F1, Imola apre le tribune a 13.000 spettatori

Pubblicato il autore: Simone Pietro SF98 Segui

Una luce alla fine del lungo tunnel dovuto al Covid-19 risplende su una situazione molto complessa e ancora incerta: il GP d’Emilia Romagna, in programma per il prossimo 1 novembre sul circuito di Imola, sarà aperto al pubblico.

Dopo la prima apertura stagionale delle tribune di un circuito presente nel calendario, avvenuta al Mugello e limitata a meno di 3000 spettatori, la Formula 1 si aggiudica quindi un altro evento a porte aperte, dopo le notizie riguardanti Portimao e Istanbul Park.

Il leggendario circuito emiliano intitolato a Enzo e Dino Ferrari sarà in grado di accogliere 13.147 spettatori, i quali ovviamente dovranno prestare molta attenzione alle norme sanitaria anti-Coronavirus, fondamentali per garantire la totale sicurezza durante lo svolgimento della corsa, le quali saranno comunicate nei prossimi giorni sul sito web e sui canali social dell’autodromo.

Come riportato in una nota, la prevendita dei biglietti si aprirà ufficialmente alle ore 18:00 di martedì 22 settembre, vale a dire tra 2 giorni, e saranno acquistabili sul sito Ticketone.

Il circuito di Imola attende il ritorno della F1 dal 2006, e la notizia dell’apertura delle tribune al pubblico rende il rientro nel calendario iridato del tracciato emiliano ancor più speciale.

L’augurio è che i prezzi dei biglietti siano accessibili a tutti, e che non seguano le orme dei costi stellari presentati in occasione del GP di Toscana.

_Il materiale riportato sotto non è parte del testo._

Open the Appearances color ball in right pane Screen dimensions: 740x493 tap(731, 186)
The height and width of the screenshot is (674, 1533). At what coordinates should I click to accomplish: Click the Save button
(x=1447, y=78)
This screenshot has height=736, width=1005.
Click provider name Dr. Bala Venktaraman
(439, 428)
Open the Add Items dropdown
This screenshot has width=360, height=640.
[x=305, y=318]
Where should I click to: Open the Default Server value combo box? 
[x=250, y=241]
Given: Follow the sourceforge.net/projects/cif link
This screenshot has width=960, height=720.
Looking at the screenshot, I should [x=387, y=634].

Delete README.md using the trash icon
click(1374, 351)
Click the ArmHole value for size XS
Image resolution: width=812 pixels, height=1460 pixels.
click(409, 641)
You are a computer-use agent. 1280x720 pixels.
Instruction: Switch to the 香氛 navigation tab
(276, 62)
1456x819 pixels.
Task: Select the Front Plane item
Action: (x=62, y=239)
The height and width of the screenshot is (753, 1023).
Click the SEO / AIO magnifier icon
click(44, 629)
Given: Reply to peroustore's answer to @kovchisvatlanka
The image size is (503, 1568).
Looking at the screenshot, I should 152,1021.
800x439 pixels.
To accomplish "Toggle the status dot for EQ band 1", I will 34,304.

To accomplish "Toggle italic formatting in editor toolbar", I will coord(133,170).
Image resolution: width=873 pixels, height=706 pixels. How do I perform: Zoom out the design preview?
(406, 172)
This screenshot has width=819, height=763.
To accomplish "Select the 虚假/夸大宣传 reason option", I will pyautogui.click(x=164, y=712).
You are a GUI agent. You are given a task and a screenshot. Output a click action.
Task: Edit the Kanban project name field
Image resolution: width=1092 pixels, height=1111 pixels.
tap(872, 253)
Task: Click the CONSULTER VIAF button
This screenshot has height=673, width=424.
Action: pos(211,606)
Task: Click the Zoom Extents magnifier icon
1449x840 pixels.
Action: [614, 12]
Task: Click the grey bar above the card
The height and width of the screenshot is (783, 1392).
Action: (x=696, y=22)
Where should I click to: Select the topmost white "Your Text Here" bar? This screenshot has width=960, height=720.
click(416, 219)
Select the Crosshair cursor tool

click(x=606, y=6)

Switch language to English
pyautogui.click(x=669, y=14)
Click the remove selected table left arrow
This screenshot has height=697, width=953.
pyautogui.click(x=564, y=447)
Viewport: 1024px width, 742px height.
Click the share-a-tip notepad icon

Tramite una nota il presidente della Formula Imola, Uberto Selvatico Estense, commenta la notizia: “Dopo il ritorno del pubblico al Mugello e Misano, Imola può godere di un’occasione di ritorno alla quasi-normalità, festeggiando con il rispetto delle regole ed in assoluta sicurezza grazie agli enormi spazi a disposizione, un evento iconico e leggendario atteso da ben quattordici anni”.

“Una grande opportunità per dimostrare al mondo la capacità di fronteggiare la grave crisi con intelligenza e presa di coscienza di un futuro che potrebbe essere segnato ancora per un pò di tempo da queste regole, senza rinunciare tuttavia a vivere”.

“La Regione Emila-Romagna e il territorio ancora una volta si dimostrano precursori e innovatori, così come fu all’inizio di questa bellissima avventura chiamata Autodromo”.